After the ceremony the guests were ushered through the house with cocktails passing the lit fireplace. As evening approached, the fire warmed the cool crisp air of El Yunque. The dining tables surrounded the open air patio dancing floor and music filled the air. There were no down pours, but there was a sprinkle of showers on and off that did nothing to inhibit the party. There are various hotels in the area and the bride and groom were wise enough to hire a van to drive their guests to their hotel where the party continued.

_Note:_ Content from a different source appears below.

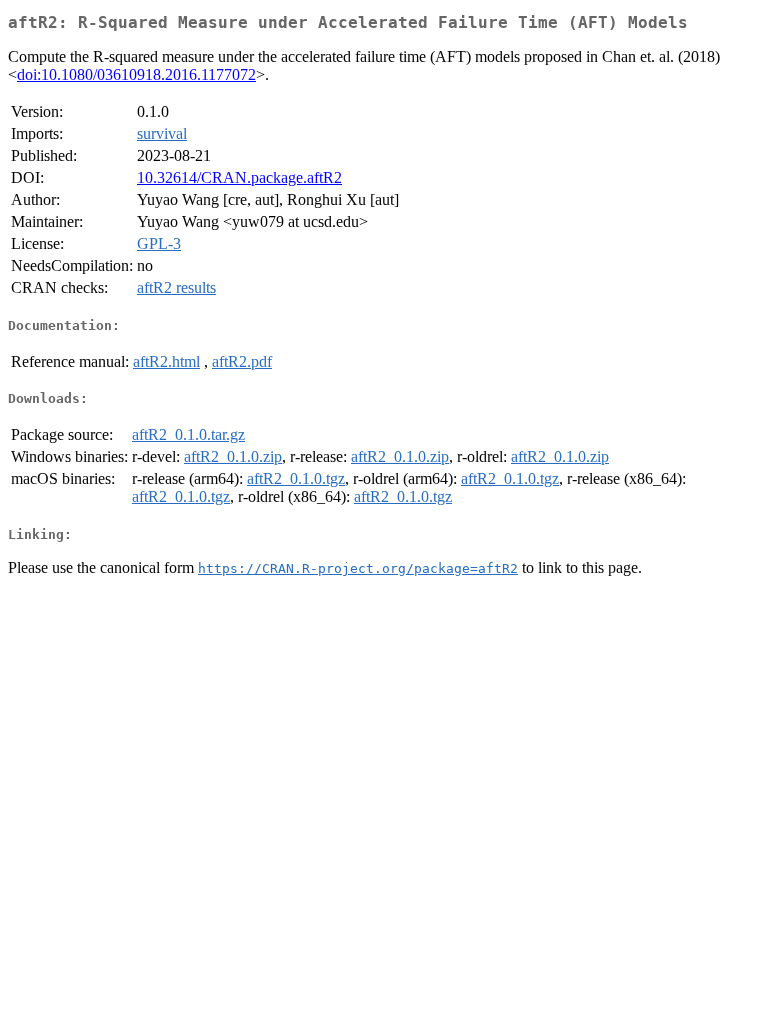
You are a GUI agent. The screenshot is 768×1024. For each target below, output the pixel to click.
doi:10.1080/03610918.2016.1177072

And so now you know...if you're looking for the perfect wedding locale in the Caribbean, check out Hacienda Siesta Alegre....and then enjoy your honeymoon at TJ Ranch....just ask Carlos and Melissa. They ended their week long travels on the island at TJ Ranch and then were ready for getting back to the "real world."

We may not leave the farm often, but when we do it's worth our while. This was a wedding to remember!!

Best wishes for a happy life together, Carlos and Melissa...you had a great start!!! Felicidades!!!




(Please excuse the graphic layout of this blog...I can't seem to post the pictures the way I want ...and can't get them to move around!!)